Why Your Javascript Tracking Leaks Data

Why Your Javascript Tracking Leaks Data

By Ryan Koonce

Most of the modern analytics packages are based on event calls. When someone signs up, you fire an event. When they buy something, you fire an event. These events make up the bulk of the data that we use to track growth, a/b test our designs, and understand our products. The problem is that Javascript tracking is unreliable.

Here’s a time line of what Javascript tracking should look like:

javascript-event-tracking

This is what should happen.

When someone performs an action, the Javascript on that page will fire an event to a third-party tracking platform. When the platform (such as Google Analytics, Mixpanel, or cough Attribution) receives the event, the tracker will fire a callback telling the page “You can load the next page now, we received the event.” Then you direct the browser to the link they clicked on. The problem is, you don’t want to wait very long for that callback. You have to decide for yourself how long is too long, but for the sake of our demo we’ll assume a 300ms timeout. Unless you noticeably slow your conversion flow, you will miss some events:

javascript-tracking-timeout

In this case you missed the callback. Chances are the event wasn’t stored, although in some cases the event will be stored but you just missed the callback. When the event isn’t stored you miss out on important data. So how do you fix this?

The solution is fairly simple: use server side tracking wherever possible.

Call `track` events from the server, call `identify` and `page` from the client.
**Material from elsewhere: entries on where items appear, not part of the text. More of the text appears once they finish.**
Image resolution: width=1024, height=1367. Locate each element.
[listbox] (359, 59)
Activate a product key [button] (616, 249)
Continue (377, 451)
Events like identify and page are called when the page loads, so assuming normal human browsing, these calls should have enough time to reach a server. Most interesting ‘events’ involve a pageload – form submissions, button clicks, etc.

The best practice is to use server side tracking wherever possible. Calling identify on the page with Javascript is still necessary, there is no calling identify on the server. Calling pagefrom the server is possible but probably not necessary. Gathering critical event data in the browser is not recommend, and will probably leave you scratching your head at why the numbers don’t add up.

As a bonus, calling events from the server means that you can also correlate things that happen off-site to specific users. This is really valuable when sales happen offline or in a separate app.

Server side tracking can take more effort to set up but the benefits are enormous.